How long do I have to file a workers' comp claim in Indiana?

Generally two years. The Board states the statute of limitations runs two years from the date of injury, or two years from the last date compensation was paid. The formal claim is an Application for Adjustment of Claim (SF 29109) filed with the Board. There are exceptions: IC 22-3-3-3 tolls the deadline for minors and mentally incompetent people who have no guardian or trustee, and it runs the clock from the date of knowledge for radiation injuries.

What if my condition is an occupational disease rather than an accident?

Occupational diseases are handled under a separate law, the Worker's Occupational Diseases Act (IC 22-3-7). There, the claim is generally filed within two years after the date of disablement (IC 22-3-7-32) rather than the date of an accident, and IC 22-3-7-9 sets special, much longer periods for asbestos-related disease and a knowledge-based rule for radiation disease. If your condition built up over time, do not assume you are too late - ask the Worker's Compensation Board.

Can I pick my own doctor for a workers' comp injury in Indiana?

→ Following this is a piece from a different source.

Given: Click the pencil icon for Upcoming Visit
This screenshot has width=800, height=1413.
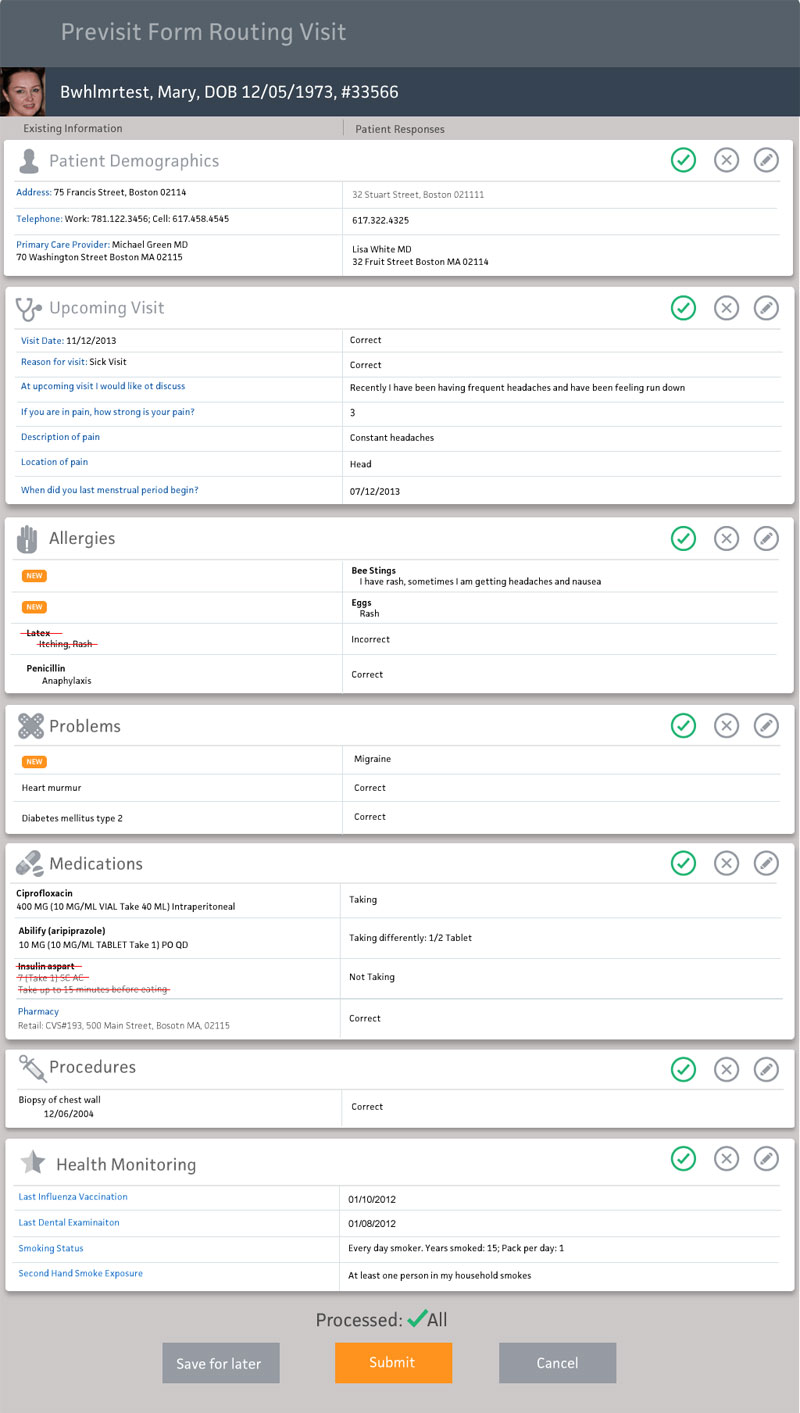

No. In the Board's words, "In Indiana the employer directs medical care." If you do not feel you are getting adequate medical care, the Board's guidance is to file an Application for Adjustment of Claim. You may also request an Independent Medical Examination from the Board.

When do wage-replacement benefits start in Indiana?

Temporary total disability pays two-thirds of your average weekly wage (based on the prior 52 weeks), up to a statutory maximum that adjusts - check the current figure with the Board. You will not be paid for the first week of lost time until you have been out 21 days, and the Board says the first weekly installment should be mailed 15 days after the date of injury.

What happens if my Indiana workers' comp claim is denied?

Start with the informal process by filing a Request for Assistance (SF 45442) so a Board Case Coordinator can look into it. If that does not resolve it, file an Application for Adjustment of Claim, which is heard by a Single Hearing Member. You can appeal that award to the Full Board within 30 days (SF 1042), and then to the Indiana Court of Appeals - that appeal must also be taken within 30 days of the award (IC 22-3-4-8).

This article is general legal information, not legal advice, and may not reflect the most current law or the law in your jurisdiction. Laws vary by state and change over time. For advice about your specific situation, consult a licensed attorney.